- The data -
* * * * * * *

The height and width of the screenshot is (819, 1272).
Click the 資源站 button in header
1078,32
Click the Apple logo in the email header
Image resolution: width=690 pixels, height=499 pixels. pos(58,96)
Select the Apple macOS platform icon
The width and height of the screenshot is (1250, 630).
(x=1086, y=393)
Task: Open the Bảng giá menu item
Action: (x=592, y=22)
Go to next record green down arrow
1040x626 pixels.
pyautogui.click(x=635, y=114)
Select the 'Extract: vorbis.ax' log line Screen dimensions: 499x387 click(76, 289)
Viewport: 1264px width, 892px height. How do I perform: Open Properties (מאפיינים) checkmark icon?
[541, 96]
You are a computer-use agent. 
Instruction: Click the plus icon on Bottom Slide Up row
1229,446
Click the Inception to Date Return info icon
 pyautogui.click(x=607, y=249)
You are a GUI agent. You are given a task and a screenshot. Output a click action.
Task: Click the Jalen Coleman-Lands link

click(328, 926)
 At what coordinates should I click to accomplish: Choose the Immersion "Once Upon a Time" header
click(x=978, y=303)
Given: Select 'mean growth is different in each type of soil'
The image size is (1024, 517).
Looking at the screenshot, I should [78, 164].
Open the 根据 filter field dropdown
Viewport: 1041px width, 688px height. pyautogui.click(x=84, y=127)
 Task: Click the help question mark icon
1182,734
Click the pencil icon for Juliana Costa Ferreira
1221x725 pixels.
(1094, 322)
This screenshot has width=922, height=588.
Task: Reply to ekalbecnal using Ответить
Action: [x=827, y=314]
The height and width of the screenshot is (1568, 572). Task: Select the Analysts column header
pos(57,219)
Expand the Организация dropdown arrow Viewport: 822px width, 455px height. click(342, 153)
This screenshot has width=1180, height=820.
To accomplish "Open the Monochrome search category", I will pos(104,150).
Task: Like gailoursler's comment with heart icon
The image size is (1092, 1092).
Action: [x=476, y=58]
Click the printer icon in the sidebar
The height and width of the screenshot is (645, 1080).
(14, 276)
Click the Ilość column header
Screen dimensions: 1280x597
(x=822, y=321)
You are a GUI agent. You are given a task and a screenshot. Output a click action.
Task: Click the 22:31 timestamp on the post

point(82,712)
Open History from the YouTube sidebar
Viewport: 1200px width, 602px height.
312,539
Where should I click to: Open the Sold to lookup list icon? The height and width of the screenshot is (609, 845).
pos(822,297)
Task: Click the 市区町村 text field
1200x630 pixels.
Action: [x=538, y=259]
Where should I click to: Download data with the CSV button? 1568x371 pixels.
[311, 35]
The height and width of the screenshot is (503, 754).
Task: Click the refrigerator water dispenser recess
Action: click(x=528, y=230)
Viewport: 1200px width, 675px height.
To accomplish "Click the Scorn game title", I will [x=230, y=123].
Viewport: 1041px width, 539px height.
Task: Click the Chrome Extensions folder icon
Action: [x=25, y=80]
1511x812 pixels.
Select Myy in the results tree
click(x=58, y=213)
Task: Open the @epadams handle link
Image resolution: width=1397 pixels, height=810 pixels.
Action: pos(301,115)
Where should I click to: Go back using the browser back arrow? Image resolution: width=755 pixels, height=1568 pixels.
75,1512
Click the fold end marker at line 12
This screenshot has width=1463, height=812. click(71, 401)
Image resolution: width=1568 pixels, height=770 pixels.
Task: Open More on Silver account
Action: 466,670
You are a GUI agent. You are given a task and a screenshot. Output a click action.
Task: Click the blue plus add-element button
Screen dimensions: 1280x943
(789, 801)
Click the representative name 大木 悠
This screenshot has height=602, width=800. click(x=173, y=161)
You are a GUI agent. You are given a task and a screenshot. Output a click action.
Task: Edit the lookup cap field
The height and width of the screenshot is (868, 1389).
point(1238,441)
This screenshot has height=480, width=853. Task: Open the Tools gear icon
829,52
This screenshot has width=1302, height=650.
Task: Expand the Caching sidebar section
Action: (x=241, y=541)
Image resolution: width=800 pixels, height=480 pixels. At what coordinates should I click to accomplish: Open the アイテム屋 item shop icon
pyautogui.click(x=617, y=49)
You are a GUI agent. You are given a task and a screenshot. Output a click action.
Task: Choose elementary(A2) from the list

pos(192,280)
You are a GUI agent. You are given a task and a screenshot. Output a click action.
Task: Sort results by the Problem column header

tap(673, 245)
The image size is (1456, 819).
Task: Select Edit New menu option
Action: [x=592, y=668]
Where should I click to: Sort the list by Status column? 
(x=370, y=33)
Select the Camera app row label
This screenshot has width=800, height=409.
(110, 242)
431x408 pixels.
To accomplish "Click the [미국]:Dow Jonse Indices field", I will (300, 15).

* * * * * * *

- Aim of the exercise -
Set down the whole listing once more, precisely as written.

- Solution -
The height and width of the screenshot is (819, 1272).
Click the 資源站 button in header
1078,32
Click the Apple logo in the email header
Image resolution: width=690 pixels, height=499 pixels. pos(58,96)
Select the Apple macOS platform icon
The width and height of the screenshot is (1250, 630).
(x=1086, y=393)
Task: Open the Bảng giá menu item
Action: (x=592, y=22)
Go to next record green down arrow
1040x626 pixels.
pyautogui.click(x=635, y=114)
Select the 'Extract: vorbis.ax' log line Screen dimensions: 499x387 click(76, 289)
Viewport: 1264px width, 892px height. How do I perform: Open Properties (מאפיינים) checkmark icon?
[541, 96]
You are a computer-use agent. 
Instruction: Click the plus icon on Bottom Slide Up row
1229,446
Click the Inception to Date Return info icon
 pyautogui.click(x=607, y=249)
You are a GUI agent. You are given a task and a screenshot. Output a click action.
Task: Click the Jalen Coleman-Lands link

click(328, 926)
 At what coordinates should I click to accomplish: Choose the Immersion "Once Upon a Time" header
click(x=978, y=303)
Given: Select 'mean growth is different in each type of soil'
The image size is (1024, 517).
Looking at the screenshot, I should [78, 164].
Open the 根据 filter field dropdown
Viewport: 1041px width, 688px height. pyautogui.click(x=84, y=127)
 Task: Click the help question mark icon
1182,734
Click the pencil icon for Juliana Costa Ferreira
1221x725 pixels.
(1094, 322)
This screenshot has width=922, height=588.
Task: Reply to ekalbecnal using Ответить
Action: [x=827, y=314]
The height and width of the screenshot is (1568, 572). Task: Select the Analysts column header
pos(57,219)
Expand the Организация dropdown arrow Viewport: 822px width, 455px height. click(342, 153)
This screenshot has width=1180, height=820.
To accomplish "Open the Monochrome search category", I will pos(104,150).
Task: Like gailoursler's comment with heart icon
The image size is (1092, 1092).
Action: [x=476, y=58]
Click the printer icon in the sidebar
The height and width of the screenshot is (645, 1080).
(14, 276)
Click the Ilość column header
Screen dimensions: 1280x597
(x=822, y=321)
You are a GUI agent. You are given a task and a screenshot. Output a click action.
Task: Click the 22:31 timestamp on the post

point(82,712)
Open History from the YouTube sidebar
Viewport: 1200px width, 602px height.
312,539
Where should I click to: Open the Sold to lookup list icon? The height and width of the screenshot is (609, 845).
pos(822,297)
Task: Click the 市区町村 text field
1200x630 pixels.
Action: [x=538, y=259]
Where should I click to: Download data with the CSV button? 1568x371 pixels.
[311, 35]
The height and width of the screenshot is (503, 754).
Task: Click the refrigerator water dispenser recess
Action: click(x=528, y=230)
Viewport: 1200px width, 675px height.
To accomplish "Click the Scorn game title", I will [x=230, y=123].
Viewport: 1041px width, 539px height.
Task: Click the Chrome Extensions folder icon
Action: [x=25, y=80]
1511x812 pixels.
Select Myy in the results tree
click(x=58, y=213)
Task: Open the @epadams handle link
Image resolution: width=1397 pixels, height=810 pixels.
Action: pos(301,115)
Where should I click to: Go back using the browser back arrow? Image resolution: width=755 pixels, height=1568 pixels.
75,1512
Click the fold end marker at line 12
This screenshot has width=1463, height=812. click(71, 401)
Image resolution: width=1568 pixels, height=770 pixels.
Task: Open More on Silver account
Action: 466,670
You are a GUI agent. You are given a task and a screenshot. Output a click action.
Task: Click the blue plus add-element button
Screen dimensions: 1280x943
(789, 801)
Click the representative name 大木 悠
This screenshot has height=602, width=800. click(x=173, y=161)
You are a GUI agent. You are given a task and a screenshot. Output a click action.
Task: Edit the lookup cap field
The height and width of the screenshot is (868, 1389).
point(1238,441)
This screenshot has height=480, width=853. Task: Open the Tools gear icon
829,52
This screenshot has width=1302, height=650.
Task: Expand the Caching sidebar section
Action: (x=241, y=541)
Image resolution: width=800 pixels, height=480 pixels. At what coordinates should I click to accomplish: Open the アイテム屋 item shop icon
pyautogui.click(x=617, y=49)
You are a GUI agent. You are given a task and a screenshot. Output a click action.
Task: Choose elementary(A2) from the list

pos(192,280)
You are a GUI agent. You are given a task and a screenshot. Output a click action.
Task: Sort results by the Problem column header

tap(673, 245)
The image size is (1456, 819).
Task: Select Edit New menu option
Action: [x=592, y=668]
Where should I click to: Sort the list by Status column? 
(x=370, y=33)
Select the Camera app row label
This screenshot has width=800, height=409.
(110, 242)
431x408 pixels.
To accomplish "Click the [미국]:Dow Jonse Indices field", I will (300, 15).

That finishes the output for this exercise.